Alles, das sagen selbst seine Kritiker, kann der Präsident gar nicht falsch gemacht haben. Wurde mit Stephan Schippers nicht ein kompetenter Finanzfachmann in der Geschäftsleitung installiert? Schippers, an der Bökelstraße aufgewachsen, ist als Kind bei Spielen am Bökelberg stets über den Zaun geklettert, und wenn man ihn im Borussia-Park besucht, spricht er erst leidenschaftlich über Bilanzen und Leitbilder und sagt abschließend: "Niemand, der hier arbeitet, macht einen 08/15-Job." Das gilt nicht zuletzt für Christian Ziege, den Königs zum Sportdirektor machte. Ziege hat schon beim FC Bayern, beim FC Liverpool und bei AC Mailand gekickt und 72 Länderspiele absolviert. Ziege meint: "Ich versuche schon weiterzugeben, was ich erlebt habe, ich denke, das ist ein Plus." Max Eberl bringt es auf den Punkt: "Man hat durchaus eine Strategie, so ist es nicht, die Frage ist nur: Wie viel Handlungsspielraum bleibt einem? Der Druck von außen ist immens."

VII.

Es ist Freitag, der Tag vor dem Spiel gegen den 1. FC Köln. Eberl, Jugendkoordinator bei Borussia, sitzt in der Küche des Fußballinternats. Er ist ein kleiner, kräftiger Mann. Eberl war Publikumsliebling, als er noch für die Borussia spielte. Typ Kämpfer mit Herz. "Ich war nie der Netzer, aber ich bin immer mit einem dreckigen Trikot vom Platz gegangen." Talent zu haben ist im Sport eine Sache, Charakter eine andere. "Wer bei uns im Internat landet, bei dem geht die Tendenz zum bezahlten Fußball", sagt Eberl, "aber entscheidend für den Erfolg sind letztlich Wille, Einstellung, Disziplin." So wie er das gelernt hat im Internat des FC Bayern München. Einmal rief ihn Trainer Gerland morgens an: "Eberl, was machst du?" Eberl: "Ich frühstücke, dann komme ich." Gerland: "Du kommst sofort!" Und nach dem Training arbeiteten beide im Fanshop bis um sechs Uhr abends.

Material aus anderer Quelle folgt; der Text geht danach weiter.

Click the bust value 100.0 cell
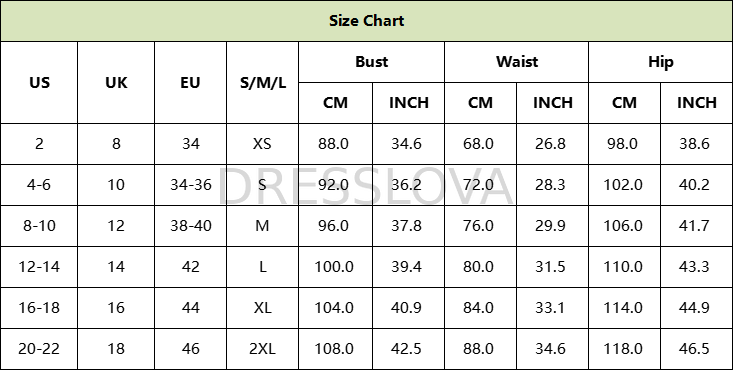The image size is (734, 371). (x=336, y=267)
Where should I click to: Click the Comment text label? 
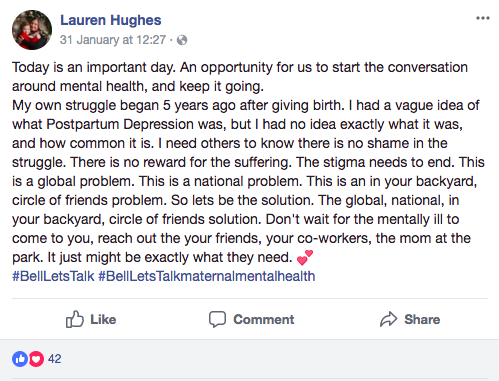pyautogui.click(x=264, y=320)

Elf Jugendliche sind im Internat der Borussia untergebracht. Sie haben ein Apartment, einen Gemeinschaftsraum, Flachbildfernseher, Spielezimmer mit Billardtisch; sie haben Nachhilfelehrer, wenn es in der Schule nicht läuft, einen Psychologen, wenn das Heimweh zu stark wird. Und sie haben Birgitt Lintjens. Frau Lintjens ist Ersatzmutter, Kummerkasten, Mädchen für alles. Sie spielt mit den Jungs Stadt-Land-Fluss, und ihre Pfannkuchen mit Apfelmus, Zimt und Zucker sind der Favorit auf der Speisekarte. "Ich sehe hier keine kleinen Fußballer", sagt Frau Lintjens, die drei Söhne hat, "für mich sind sie wie meine eigenen Kinder." Sie wisse noch, als Marko Marin damals ankam, ein kleiner, schüchterner Kerl. Als er einmal krank war, legte sie ihm ihren Pudel Luna zum Kuscheln ins Bett. Marin gab kürzlich sein Debüt in der Nationalmannschaft. Da hatte Frau Lintjens Tränen in den Augen.

Schöner Erfolg, das mit Marin. Der kleine Dribbler ist nicht der einzige Erfolg der Nachwuchsarbeit. Die aktuelle B-Jugend, sagen sie, ist die beste B-Jugend, die sie jemals hatten. Täglich holen zehn Kleinbusse die Nachwuchskicker aus 60 Kilometer Umkreis zusammen. Doch Eberl sagt auch, die Wiederauferstehung der Fohlenelf dürfe man deshalb nicht erwarten. "Du holst dir externe Qualität und du produzierst interne Qualität, und du hoffst, dass du mit dieser Kombination irgendwann wieder bestehen kannst." Doch wer in der Bundesliga bestehen will, konkurriert mit Vereinen wie dem FC Bayern München, der 2007 allein 72 Millionen Euro für neue Spieler ausgegeben hat, das ist mehr als der Gesamtetat der Borussia. International bekommt man es mit Vereinen zu tun, die US-Milliardären oder russischen Oligarchen gehören. Und einer von denen kauft ihnen irgendwann den kleinen Marin weg. Eberl: "Gegen die sind wir immer noch das kleine gallische Dorf."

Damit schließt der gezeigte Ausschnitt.